Short visits through San Pedro de Atacama and Arica


After 3 days and nights in the Bolivian desert it was time to have a shower and wash some clothes phooooeeee! We cross the border into Northern Chile and head to the closest town, San Pedro de Atacama.
At 2440m above sea level and surrounded by volcanoes San Pedro’s town square and adobe houses preserve a colonial feeling despite the hoards of outa towners stopping by for a short visit before taking on the adventures available in the surrounding terrain. The town felt like a bit of a tourist trap as the fumes coming off the credit card thickened with the elevated prices…...
We enjoy an evening or two wondering around cobble stone streets, snacking lightly in cafes, but get the next bus to Arica, a coastal town 20km from the Peruvian border, a site where Chile and Peru battled in the war of the Pacific. There was a strong army presence in Arica.
Steve was chasing a nice swell but was boardless having left his boards in Lima for the whole Inca trail trip thing. ‘It’ll be right I’ll be able to rent a board and a wetty, could maybe even buy me a ¾ steamer cause I’ll need it when we get to Chile yeah!?’ he says. Well I’ll let him tell the story from now on in……
Yes not a good idea but anyway as you can see from the above pictures Arica was going off the day we arrived. Offshore!!! 6ft?? 4 guys out??????????. Was hard to tell how big it was and how many people were out but I think I could see 4 dots on the peak.....Get me a board and a wetty I AM OUT THERE!
8hrs later I was still boardless, and slightly psychotic would probably be an understatement. The search started by meeting the guru of Arica, a big wave charger, can’t remember his name, who hobbled around the house holding his back going ‘aw man yesterday was pumping’ and….’dude they’re my babies sorry I can’t lend 1 to you it might snap…’ Ok….I stormed off going ‘sheesh not even the old yellow one!’ ummmm, I get back to our hostel and am asked by the hostel manager, who spoke in Spanish of course, ‘Como estas?’ Well not so good today. I explained to him in my spanglish the current, very desperate situation and it turns out he was holding a 6’6 rounded pin for an AUSTRALIAN girl who was down the coast a few hrs - He calls her to see if I can borrow it - ALRIGHT put her on the dogs bone I’ll talk to her, fellow Ausie should be easy right! But not alright. She didn’t pick up.

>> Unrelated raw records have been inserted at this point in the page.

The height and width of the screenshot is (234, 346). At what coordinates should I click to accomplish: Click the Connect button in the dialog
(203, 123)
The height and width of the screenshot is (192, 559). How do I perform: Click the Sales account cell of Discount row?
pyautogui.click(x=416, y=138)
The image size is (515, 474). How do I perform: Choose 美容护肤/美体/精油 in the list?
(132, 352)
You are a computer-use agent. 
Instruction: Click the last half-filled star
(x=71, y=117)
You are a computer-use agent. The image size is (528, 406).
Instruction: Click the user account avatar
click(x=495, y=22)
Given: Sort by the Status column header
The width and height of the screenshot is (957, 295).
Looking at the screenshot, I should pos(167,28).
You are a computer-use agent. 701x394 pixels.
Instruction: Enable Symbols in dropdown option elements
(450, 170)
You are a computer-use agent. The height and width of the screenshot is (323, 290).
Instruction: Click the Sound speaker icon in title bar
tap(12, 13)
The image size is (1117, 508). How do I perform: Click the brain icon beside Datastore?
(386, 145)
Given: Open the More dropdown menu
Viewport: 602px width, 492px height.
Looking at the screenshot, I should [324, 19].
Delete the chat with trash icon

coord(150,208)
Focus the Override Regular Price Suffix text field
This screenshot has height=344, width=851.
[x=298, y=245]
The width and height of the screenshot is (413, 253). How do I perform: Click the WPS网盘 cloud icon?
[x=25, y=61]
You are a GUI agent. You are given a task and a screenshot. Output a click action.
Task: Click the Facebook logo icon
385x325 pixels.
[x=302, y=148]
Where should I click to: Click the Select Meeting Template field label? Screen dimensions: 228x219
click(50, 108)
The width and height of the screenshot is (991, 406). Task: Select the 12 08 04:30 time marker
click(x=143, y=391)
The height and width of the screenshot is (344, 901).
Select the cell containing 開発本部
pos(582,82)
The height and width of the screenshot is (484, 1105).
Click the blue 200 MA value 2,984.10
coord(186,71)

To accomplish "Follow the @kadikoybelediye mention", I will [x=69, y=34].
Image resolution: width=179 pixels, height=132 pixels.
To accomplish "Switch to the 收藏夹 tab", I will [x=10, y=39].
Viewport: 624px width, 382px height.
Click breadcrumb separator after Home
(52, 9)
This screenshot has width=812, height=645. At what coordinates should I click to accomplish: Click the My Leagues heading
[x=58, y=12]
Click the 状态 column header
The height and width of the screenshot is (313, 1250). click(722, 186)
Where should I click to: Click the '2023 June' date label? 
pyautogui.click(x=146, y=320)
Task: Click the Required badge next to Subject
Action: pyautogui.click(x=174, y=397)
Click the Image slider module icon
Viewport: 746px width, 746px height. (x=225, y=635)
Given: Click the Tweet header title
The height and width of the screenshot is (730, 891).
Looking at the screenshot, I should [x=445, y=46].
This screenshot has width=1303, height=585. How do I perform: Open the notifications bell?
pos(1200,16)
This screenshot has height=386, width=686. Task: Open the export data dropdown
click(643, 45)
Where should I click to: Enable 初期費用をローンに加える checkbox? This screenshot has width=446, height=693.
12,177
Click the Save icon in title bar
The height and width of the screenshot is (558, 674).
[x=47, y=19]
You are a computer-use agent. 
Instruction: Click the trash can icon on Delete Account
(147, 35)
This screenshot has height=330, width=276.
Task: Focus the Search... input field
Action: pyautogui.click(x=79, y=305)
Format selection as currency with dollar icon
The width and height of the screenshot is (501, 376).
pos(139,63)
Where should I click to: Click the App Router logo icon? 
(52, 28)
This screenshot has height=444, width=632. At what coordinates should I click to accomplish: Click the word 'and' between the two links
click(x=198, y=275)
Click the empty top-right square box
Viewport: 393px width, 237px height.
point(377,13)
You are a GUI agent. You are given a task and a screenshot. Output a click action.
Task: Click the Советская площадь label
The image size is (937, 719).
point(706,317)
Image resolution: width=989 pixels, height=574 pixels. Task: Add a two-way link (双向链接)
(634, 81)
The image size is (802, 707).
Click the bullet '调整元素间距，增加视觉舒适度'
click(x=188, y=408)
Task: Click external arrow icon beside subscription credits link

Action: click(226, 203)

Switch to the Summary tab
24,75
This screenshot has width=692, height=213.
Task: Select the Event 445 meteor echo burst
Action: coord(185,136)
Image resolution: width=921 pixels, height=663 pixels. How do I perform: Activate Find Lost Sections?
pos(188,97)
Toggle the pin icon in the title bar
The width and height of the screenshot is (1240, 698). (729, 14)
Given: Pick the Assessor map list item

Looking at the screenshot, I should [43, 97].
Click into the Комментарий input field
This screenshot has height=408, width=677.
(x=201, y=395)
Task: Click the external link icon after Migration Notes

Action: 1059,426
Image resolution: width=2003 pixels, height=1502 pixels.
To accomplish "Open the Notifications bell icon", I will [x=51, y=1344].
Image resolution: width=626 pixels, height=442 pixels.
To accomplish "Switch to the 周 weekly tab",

I tried surfboard shops - they had boards to rent but without fins, I tried Mr ‘but they’re my babies’ big wave charger for fins - nope sorry. AND still no answer with the Australian girl after 4 attempts.

FOR 8HRS we searched for rent-a-board dudes on adjacent beaches, back and forth between surf shops and locals and our hostel and we must have covered about 12kms. What did I do to deserve this torture the surf was cranking!? What ever it was I was defeated. I could have bought a board but the arvo had gone onshore so we just sat and watched it……

Wow Steve was not in a good mood, and ended up putting me in an even worse mood with all his 'I didn't surf Arica' blues. The next day he went for a jog really early to blow off some steam and we didn’t sleep well. He returned as we woke up..... ‘3-4ft pumping and no one out, lets get the f&^k outa here’ he grumbled. And we did, we all got a ride in the coolest collectivo ever across the boarder and then caught the next bus to Arequipa - Peru’s second largest and possibly most beautiful city.

Anyone for some choco bum snacks or some freshly squeezed frog juice?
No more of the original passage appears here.